È risaputo che uno dei numeri più tristemente noti in Italia è l’alto tasso di disoccupazione giovanile. E se ciò non bastasse, a sentir parlare politici e opinionisti, spesso la causa di questo problema sarebbe imputabile alla crisi economica che ha indebolito negli anni il sistema produttivo. Questo avrebbe, di conseguenza, abbassato il livello occupazionale. Ma è davvero così?
Ci sono compagni e studi che non la pensano così. Infatti, alcuni studi hanno condotto indagini che hanno rilevato che la causa di questo problema sarebbe riconducibile al difficoltoso rapporto sistema scolastico-mondo produttivo. Investire nell’istruzione è fondamentale, e deve essere una priorità per il sistema scolastico, come quello dell’ics santa sofia che offre corsi di recupero per chi affianca studio e lavoro.
A dare una spiegazione a questo fenomeno ci ha pensato il rapporto McKinsey & Company, che smentisce la teoria secondo la quale la principale responsabile della disoccupazione sarebbe la crisi economica.
Ecco quali sono le cause secondo lo studio.
Le cause della disoccupazione giovanile in Italia
Il rapporto spiega che “il fenomeno è radicato nel nostro Paese da lungo tempo e ha natura strutturale: negli ultimi vent’anni, infatti, la probabilità per un giovane sotto i 30 anni di essere disoccupato è risultata essere stabilmente 3,5 volte superiore alla popolazione adulta.” Invece, la media europea si attesta intorno al 2.
Di conseguenza, il rapporto rileva che il problema lavorativo italiano sarebbe il risultato del difficile rapporto tra il sistema scolastico e i reali bisogni del sistema produttivo italiano.
Ma sarebbero tre le cause di questo problema.
Sbilanciamento tra domanda e preferenze dei giovani
La prima causa del preoccupante livello di disoccupazione giovanile è da ricondursi allo sbilanciamento quantitativo tra domanda delle imprese e scelte dei giovani. Infatti, in Italia, al momento della scelta del percorso scolastico da seguire, spesso si mette solamente al secondo posto il pensiero dell’”occupazione futura” al secondo posto. Vengono, invece, perseguiti prima di tutti gli interessi personali.

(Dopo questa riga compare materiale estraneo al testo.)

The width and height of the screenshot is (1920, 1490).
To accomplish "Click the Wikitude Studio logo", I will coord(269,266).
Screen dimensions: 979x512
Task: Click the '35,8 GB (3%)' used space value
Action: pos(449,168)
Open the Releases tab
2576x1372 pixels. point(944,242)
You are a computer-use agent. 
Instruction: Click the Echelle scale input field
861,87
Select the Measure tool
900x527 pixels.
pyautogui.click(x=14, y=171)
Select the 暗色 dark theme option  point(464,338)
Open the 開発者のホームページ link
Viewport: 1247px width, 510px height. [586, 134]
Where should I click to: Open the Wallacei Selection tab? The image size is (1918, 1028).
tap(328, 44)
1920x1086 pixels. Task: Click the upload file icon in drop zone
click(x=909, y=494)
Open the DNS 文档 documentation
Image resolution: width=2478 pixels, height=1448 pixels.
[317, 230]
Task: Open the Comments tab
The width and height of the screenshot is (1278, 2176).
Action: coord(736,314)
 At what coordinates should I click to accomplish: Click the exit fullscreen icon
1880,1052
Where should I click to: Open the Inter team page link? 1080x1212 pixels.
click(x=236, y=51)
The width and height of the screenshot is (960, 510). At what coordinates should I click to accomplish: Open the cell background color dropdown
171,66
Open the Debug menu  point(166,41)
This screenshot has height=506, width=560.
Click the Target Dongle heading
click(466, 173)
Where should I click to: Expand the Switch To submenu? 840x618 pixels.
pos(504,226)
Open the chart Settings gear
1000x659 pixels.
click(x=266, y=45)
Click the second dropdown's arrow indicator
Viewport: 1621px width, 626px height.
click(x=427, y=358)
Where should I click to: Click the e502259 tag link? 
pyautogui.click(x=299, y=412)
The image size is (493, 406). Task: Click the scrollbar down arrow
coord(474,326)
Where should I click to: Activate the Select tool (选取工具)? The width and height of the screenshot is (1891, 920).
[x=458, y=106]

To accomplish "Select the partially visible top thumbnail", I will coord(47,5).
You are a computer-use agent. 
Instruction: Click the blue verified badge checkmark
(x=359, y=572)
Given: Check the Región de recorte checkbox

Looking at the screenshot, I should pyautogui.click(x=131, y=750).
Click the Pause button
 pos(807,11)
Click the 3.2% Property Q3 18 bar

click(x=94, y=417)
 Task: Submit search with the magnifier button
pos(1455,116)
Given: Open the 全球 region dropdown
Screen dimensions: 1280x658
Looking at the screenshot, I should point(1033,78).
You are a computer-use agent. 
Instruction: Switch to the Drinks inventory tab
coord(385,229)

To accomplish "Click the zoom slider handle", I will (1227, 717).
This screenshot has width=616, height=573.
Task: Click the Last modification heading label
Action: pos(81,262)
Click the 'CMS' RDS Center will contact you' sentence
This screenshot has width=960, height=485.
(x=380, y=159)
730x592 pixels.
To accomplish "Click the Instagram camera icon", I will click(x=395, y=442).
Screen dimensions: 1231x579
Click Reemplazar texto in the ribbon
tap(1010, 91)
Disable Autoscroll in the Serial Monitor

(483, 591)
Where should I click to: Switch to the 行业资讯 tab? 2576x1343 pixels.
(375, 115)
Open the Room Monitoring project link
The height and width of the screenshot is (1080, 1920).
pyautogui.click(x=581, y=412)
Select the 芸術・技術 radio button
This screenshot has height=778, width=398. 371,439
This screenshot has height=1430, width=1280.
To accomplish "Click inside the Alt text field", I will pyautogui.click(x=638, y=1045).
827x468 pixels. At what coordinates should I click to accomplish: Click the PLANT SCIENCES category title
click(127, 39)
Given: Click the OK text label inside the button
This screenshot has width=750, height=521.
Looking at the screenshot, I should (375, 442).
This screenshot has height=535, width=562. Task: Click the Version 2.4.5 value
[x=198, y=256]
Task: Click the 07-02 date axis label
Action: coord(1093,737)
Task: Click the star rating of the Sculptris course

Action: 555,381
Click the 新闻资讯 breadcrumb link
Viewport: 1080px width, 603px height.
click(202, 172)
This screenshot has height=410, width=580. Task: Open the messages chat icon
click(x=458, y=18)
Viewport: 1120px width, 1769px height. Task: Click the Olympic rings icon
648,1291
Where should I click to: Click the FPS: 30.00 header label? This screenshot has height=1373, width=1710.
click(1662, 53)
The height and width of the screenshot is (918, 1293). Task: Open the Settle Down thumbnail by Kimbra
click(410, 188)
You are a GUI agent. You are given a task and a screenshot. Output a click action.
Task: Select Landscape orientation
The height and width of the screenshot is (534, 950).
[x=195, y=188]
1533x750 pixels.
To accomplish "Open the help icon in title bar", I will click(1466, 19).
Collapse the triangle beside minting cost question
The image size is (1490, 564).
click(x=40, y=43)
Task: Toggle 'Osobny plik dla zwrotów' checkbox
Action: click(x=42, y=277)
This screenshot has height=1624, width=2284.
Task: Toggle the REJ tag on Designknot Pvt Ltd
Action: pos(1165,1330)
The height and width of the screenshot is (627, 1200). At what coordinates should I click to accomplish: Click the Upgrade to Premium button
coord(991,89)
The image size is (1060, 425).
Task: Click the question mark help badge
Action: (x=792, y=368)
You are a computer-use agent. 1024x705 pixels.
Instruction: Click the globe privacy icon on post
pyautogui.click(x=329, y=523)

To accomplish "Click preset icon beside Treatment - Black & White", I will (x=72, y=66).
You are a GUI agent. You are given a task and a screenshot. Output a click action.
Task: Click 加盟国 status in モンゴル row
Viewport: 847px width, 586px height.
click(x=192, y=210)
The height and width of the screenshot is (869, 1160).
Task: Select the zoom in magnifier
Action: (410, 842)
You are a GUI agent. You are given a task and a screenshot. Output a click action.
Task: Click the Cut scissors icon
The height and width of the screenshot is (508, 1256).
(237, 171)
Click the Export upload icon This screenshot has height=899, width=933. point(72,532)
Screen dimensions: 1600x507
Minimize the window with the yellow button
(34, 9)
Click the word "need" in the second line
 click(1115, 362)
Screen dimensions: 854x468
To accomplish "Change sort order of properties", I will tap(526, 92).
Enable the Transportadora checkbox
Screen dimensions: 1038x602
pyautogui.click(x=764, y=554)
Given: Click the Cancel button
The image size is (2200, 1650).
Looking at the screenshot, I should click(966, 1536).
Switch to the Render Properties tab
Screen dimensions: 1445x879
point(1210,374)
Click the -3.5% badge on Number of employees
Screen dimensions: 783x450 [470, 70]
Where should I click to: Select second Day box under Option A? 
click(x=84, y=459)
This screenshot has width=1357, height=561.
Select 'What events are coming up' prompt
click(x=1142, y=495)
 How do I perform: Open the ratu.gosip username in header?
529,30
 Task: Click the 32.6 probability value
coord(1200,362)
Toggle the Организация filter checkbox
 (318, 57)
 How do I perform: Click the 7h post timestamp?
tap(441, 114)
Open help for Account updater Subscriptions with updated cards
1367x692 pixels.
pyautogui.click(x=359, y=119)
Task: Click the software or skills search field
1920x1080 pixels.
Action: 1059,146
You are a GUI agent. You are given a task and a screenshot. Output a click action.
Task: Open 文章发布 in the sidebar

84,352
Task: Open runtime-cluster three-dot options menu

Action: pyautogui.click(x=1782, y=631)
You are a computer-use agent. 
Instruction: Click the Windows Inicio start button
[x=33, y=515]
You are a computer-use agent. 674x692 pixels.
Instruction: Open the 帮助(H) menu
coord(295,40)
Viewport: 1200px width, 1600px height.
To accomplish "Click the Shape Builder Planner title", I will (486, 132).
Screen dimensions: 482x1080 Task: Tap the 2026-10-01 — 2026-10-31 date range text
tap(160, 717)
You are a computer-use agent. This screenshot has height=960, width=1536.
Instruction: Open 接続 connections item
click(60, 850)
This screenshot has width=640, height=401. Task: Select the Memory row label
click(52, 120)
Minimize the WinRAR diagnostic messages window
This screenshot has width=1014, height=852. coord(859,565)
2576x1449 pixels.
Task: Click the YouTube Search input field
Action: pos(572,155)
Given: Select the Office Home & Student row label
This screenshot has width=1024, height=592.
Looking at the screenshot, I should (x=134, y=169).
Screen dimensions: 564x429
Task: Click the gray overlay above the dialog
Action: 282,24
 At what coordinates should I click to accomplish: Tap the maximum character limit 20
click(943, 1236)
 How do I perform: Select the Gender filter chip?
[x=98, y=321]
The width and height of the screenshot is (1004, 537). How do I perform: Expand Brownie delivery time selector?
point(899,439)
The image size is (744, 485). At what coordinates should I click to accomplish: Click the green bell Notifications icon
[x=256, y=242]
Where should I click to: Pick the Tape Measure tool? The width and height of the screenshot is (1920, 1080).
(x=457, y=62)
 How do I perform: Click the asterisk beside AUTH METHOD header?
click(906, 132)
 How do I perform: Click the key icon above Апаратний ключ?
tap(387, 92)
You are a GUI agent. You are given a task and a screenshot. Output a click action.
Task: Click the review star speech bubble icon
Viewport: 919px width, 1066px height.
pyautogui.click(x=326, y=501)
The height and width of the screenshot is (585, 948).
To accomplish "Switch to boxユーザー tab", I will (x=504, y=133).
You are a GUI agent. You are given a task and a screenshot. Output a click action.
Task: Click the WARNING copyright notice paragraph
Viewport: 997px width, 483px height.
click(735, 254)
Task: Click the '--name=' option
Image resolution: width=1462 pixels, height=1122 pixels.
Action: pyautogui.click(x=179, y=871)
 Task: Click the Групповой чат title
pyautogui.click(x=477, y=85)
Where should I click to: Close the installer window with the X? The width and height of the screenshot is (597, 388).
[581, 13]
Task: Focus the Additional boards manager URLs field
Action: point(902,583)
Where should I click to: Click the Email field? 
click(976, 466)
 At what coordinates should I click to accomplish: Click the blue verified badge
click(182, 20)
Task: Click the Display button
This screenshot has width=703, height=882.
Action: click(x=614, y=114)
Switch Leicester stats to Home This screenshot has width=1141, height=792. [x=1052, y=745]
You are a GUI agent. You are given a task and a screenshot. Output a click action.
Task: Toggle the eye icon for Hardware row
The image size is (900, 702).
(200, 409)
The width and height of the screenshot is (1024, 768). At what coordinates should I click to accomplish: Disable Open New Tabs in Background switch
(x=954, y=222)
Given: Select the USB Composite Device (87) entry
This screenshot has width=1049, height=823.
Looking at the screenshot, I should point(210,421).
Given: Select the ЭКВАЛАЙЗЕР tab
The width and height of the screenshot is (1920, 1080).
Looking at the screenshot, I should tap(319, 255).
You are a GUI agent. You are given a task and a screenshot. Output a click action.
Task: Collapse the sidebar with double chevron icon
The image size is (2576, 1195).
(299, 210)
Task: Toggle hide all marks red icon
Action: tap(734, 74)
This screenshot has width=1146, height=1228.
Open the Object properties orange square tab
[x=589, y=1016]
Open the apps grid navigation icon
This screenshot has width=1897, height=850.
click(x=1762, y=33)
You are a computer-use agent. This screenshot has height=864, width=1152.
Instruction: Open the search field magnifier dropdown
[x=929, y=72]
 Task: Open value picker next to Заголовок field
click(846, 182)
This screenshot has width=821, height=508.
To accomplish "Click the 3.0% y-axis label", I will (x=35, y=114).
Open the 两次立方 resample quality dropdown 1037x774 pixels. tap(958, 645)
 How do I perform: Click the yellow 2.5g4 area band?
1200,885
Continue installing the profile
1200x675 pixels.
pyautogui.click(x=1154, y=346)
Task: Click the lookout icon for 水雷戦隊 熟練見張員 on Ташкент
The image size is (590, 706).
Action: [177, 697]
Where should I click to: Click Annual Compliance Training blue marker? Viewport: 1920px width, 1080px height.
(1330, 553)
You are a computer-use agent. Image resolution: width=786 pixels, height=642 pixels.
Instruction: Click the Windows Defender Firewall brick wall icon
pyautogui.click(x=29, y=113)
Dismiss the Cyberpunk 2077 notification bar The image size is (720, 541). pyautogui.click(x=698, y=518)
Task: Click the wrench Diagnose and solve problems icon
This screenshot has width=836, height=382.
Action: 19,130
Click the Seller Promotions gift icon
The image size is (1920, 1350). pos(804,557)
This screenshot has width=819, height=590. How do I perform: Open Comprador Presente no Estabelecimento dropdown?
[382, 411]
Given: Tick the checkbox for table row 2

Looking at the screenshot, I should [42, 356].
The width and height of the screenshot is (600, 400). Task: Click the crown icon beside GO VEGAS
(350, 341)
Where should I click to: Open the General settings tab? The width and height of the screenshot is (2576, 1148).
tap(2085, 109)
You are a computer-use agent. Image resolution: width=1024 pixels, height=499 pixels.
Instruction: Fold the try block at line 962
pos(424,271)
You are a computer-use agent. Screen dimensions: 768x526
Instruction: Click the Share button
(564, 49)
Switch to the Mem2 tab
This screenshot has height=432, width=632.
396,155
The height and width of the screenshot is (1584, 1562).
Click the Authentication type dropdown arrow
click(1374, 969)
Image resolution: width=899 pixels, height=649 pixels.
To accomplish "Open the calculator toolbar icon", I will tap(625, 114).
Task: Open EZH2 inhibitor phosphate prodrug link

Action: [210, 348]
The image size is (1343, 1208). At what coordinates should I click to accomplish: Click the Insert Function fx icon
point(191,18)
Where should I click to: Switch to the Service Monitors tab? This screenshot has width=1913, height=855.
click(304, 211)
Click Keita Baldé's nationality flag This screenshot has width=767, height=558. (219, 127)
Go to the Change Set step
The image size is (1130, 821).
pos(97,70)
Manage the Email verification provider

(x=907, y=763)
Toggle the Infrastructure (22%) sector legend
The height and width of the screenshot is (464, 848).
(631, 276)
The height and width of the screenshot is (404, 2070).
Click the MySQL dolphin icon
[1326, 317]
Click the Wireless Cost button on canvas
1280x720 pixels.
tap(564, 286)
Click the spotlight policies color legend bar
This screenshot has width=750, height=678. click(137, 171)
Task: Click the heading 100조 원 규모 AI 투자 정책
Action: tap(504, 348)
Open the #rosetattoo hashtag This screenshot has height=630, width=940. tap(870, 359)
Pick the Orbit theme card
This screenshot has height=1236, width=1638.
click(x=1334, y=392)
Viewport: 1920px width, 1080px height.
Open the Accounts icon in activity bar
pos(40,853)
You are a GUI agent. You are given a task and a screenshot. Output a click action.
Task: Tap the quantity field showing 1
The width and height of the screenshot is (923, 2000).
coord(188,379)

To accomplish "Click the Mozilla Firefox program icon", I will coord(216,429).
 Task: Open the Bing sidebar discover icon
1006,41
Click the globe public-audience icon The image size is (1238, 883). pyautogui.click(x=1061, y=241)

Di conseguenza, le aziende italiane fanno sempre più fatica a trovare giovani lavoratori che risultano sufficientemente competenti a svolgere le mansioni, soprattutto a causa della carenza di ragazzi formati in determinati ambiti e con le necessarie competenze.
Basti pensare che nel 2012 erano ben 65.000 mila i posti di lavoro rimasti vacanti a causa della mancanza di personale preparato.
Pare, inoltre, che solamente il 38% degli studenti che hanno partecipato alle indagini conosce quali sono le opportunità occupazionali offerte dai percorsi scolastici disponibili. Ciò porta inevitabilmente ad un disallineamento tra domanda e offerta.
Questa problematica non vale solamente per gli studenti delle scuole, ma anche per gli studenti universitari. Secondo lo studio, “meno del 30% degli universitari sceglie l’indirizzo di studi sulla base degli sbocchi occupazionali, mentre il 66% è motivato dall’interesse e dalle attitudini personali.”.
Carenza di competenze adeguate al sistema economico
La seconda causa è da ricercarsi nella carenza di competenze adeguate ai bisogni del sistema economico.
Infatti, secondo l’indagine, “solamente il 42% delle imprese italiane ritiene che i giovani che entrano per la prima volta nel mondo del lavoro abbiano una preparazione adeguata.”
In quasi la maggior parte dei casi, le aziende italiane reputano i giovani che fanno ingresso in una realtà lavorativa inadatti a svolgere le mansioni richieste.
In più, “stage e tirocini hanno una durata inferiore a un mese in quasi il 50% dei casi nella scuola superiore e in circa il 30% dei casi all’università, e coinvolgono solo la metà degli studenti d’istruzione secondaria e terziaria.”
Canali per la ricerca del lavoro
La terza causa riguarderebbe, invece, i canali per la ricerca di lavoro, che risulterebbero inadeguati.
La principale di lavoro per i giovani italiani oggi sono amici e parenti. Ad oggi, inoltre, i canali istituzionali, come i centri per l’impiego, si rivelano utili solamente all’1% dei giovani in cerca di occupazione.